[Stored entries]
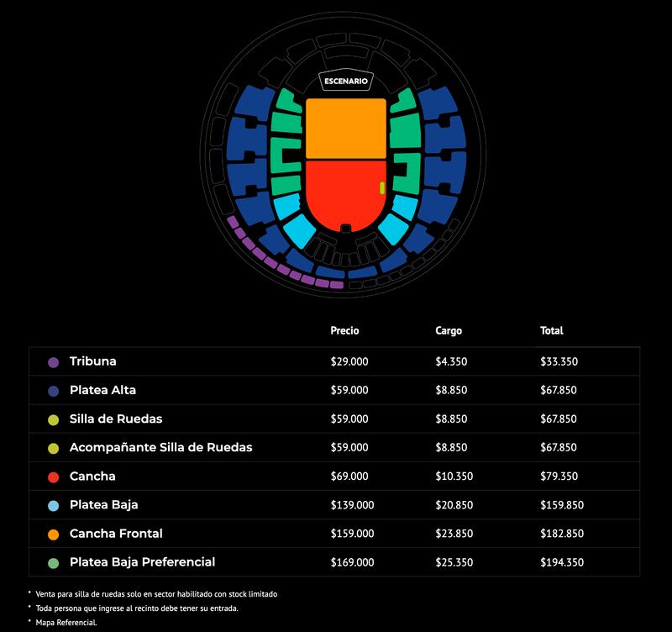Click the light blue Platea Baja dot
672x632 pixels.
[54, 505]
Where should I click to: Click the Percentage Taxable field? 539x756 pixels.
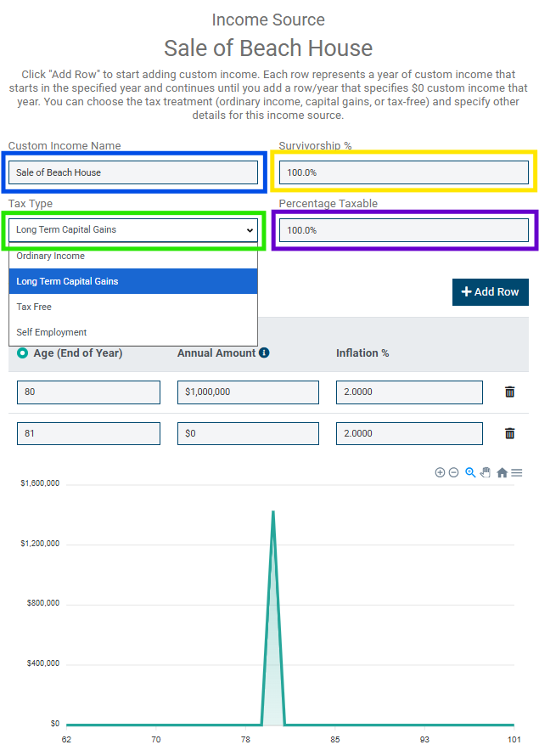[x=403, y=230]
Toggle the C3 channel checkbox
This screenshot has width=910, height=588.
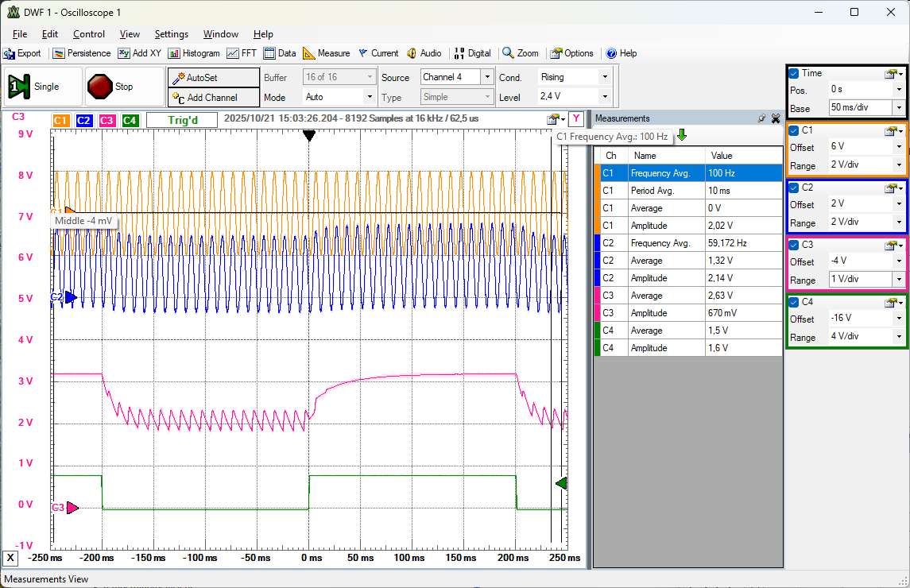pyautogui.click(x=794, y=245)
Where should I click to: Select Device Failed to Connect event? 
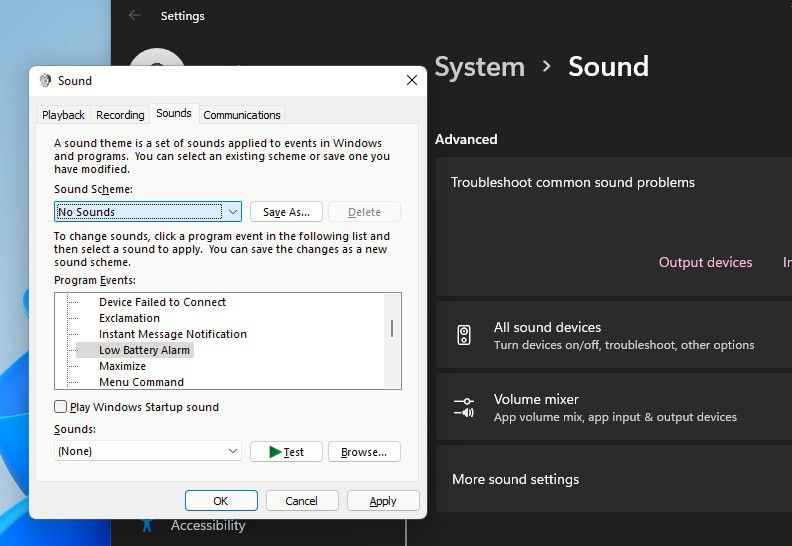pos(162,302)
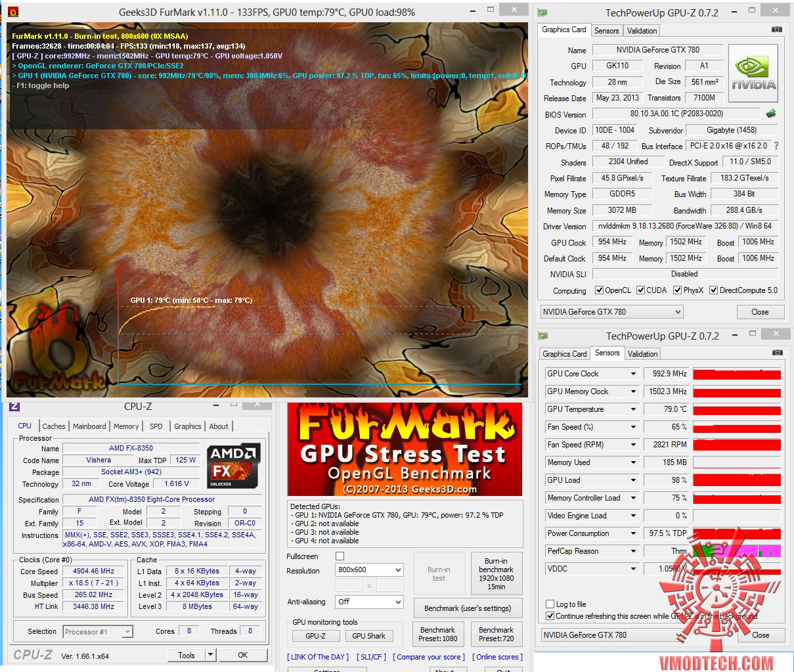Enable the Fullscreen checkbox in FurMark
This screenshot has height=672, width=794.
tap(340, 556)
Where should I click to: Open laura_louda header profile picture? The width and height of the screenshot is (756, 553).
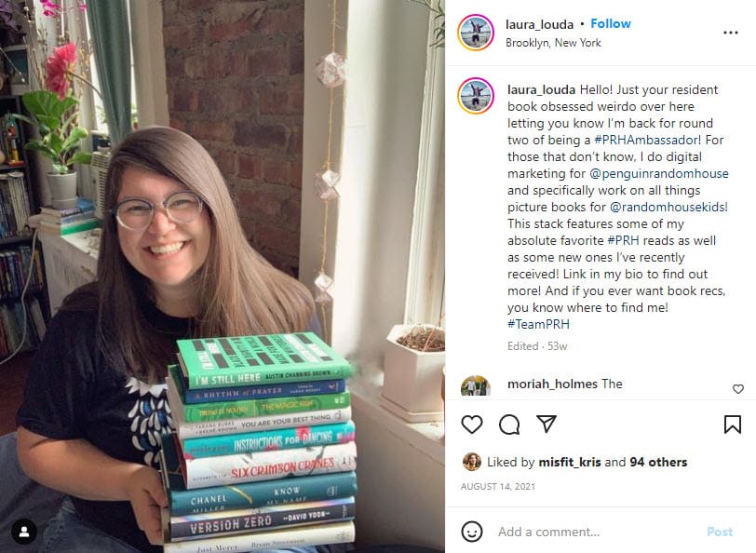(476, 33)
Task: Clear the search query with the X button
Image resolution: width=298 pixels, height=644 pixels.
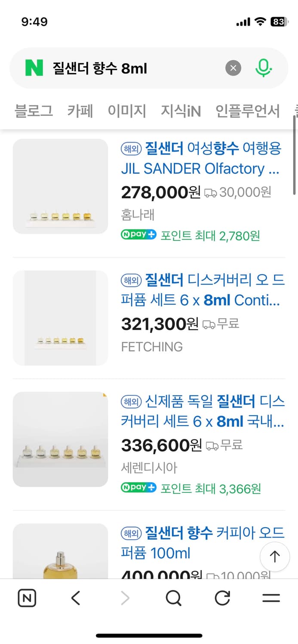Action: [233, 68]
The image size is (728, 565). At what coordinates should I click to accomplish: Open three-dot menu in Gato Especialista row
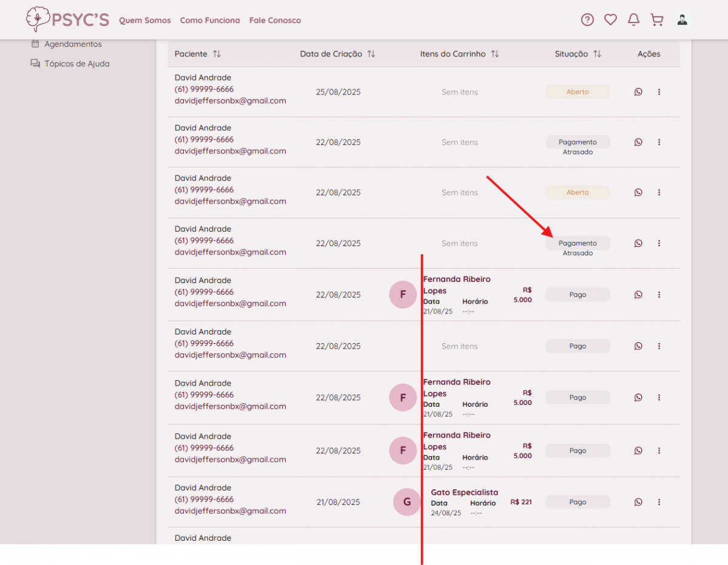point(659,502)
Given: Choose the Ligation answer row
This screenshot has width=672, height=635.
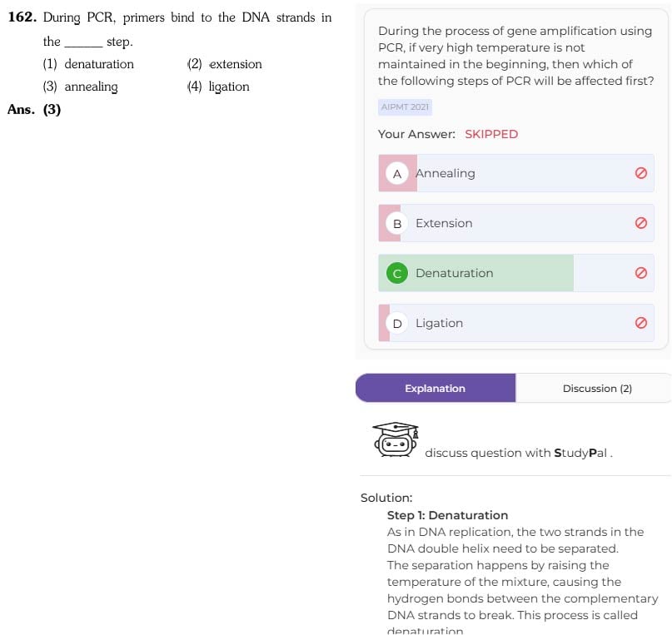Looking at the screenshot, I should coord(516,323).
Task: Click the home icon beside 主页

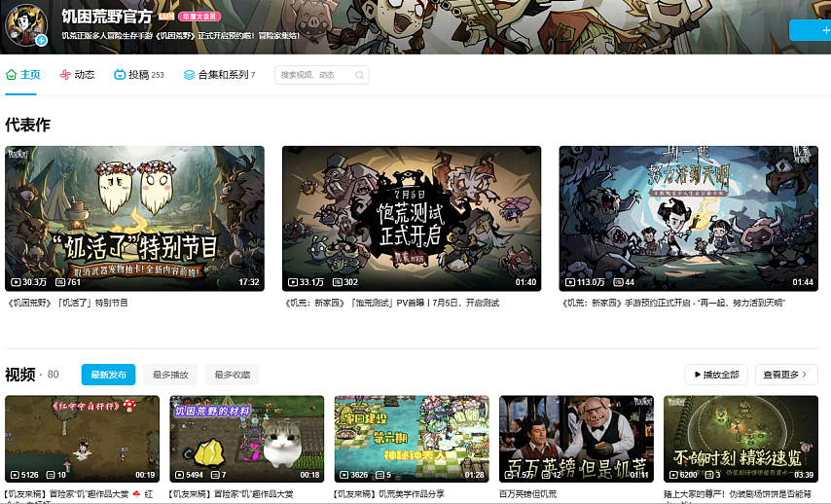Action: 11,75
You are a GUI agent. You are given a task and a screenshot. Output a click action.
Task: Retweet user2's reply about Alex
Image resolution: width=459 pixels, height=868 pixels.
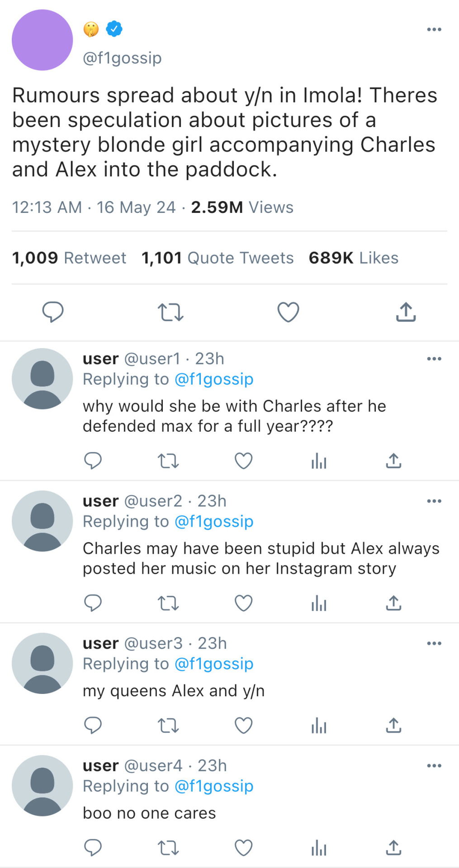coord(168,604)
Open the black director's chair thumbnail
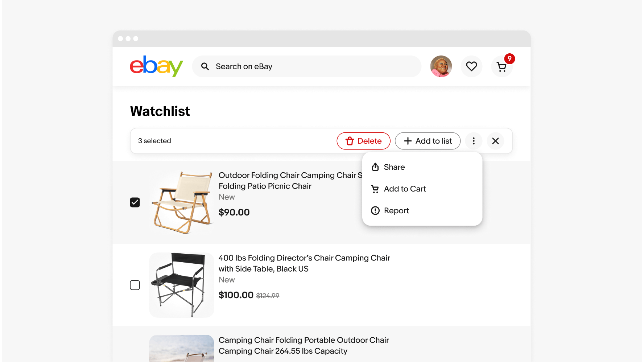Viewport: 644px width, 362px height. [x=182, y=285]
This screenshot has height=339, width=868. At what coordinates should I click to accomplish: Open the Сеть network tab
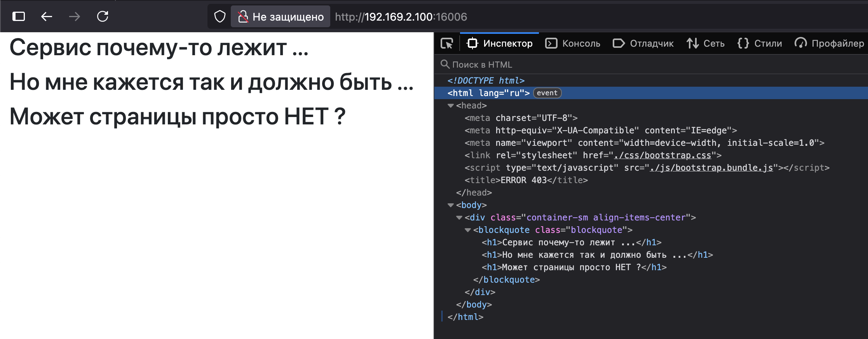pyautogui.click(x=705, y=43)
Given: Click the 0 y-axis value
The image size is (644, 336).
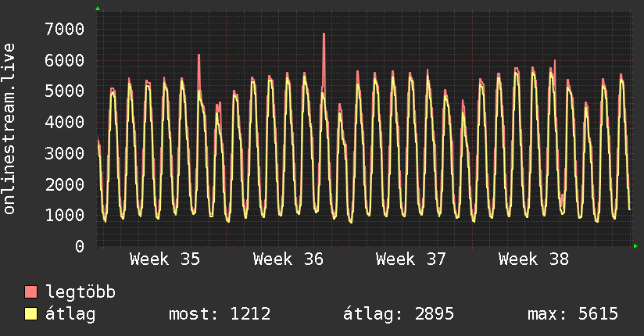Looking at the screenshot, I should (80, 246).
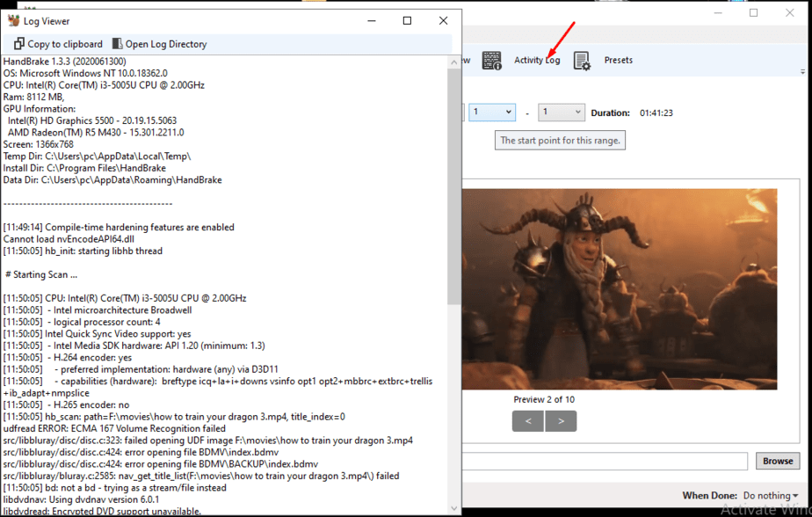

> TO DO
Make an exact copy of only those lines that run from the line with "Image resolution: width=459" through the end of the records, excluding pictures.

> ANSWER AREA
Image resolution: width=459 pixels, height=868 pixels.
coord(168,604)
Open the black director's chair thumbnail
Viewport: 644px width, 362px height. [x=182, y=285]
This screenshot has height=339, width=868. At what coordinates should I click to accomplish: Open the Сеть network tab
pyautogui.click(x=705, y=43)
Given: Click the 0 y-axis value
The image size is (644, 336).
Looking at the screenshot, I should (80, 246).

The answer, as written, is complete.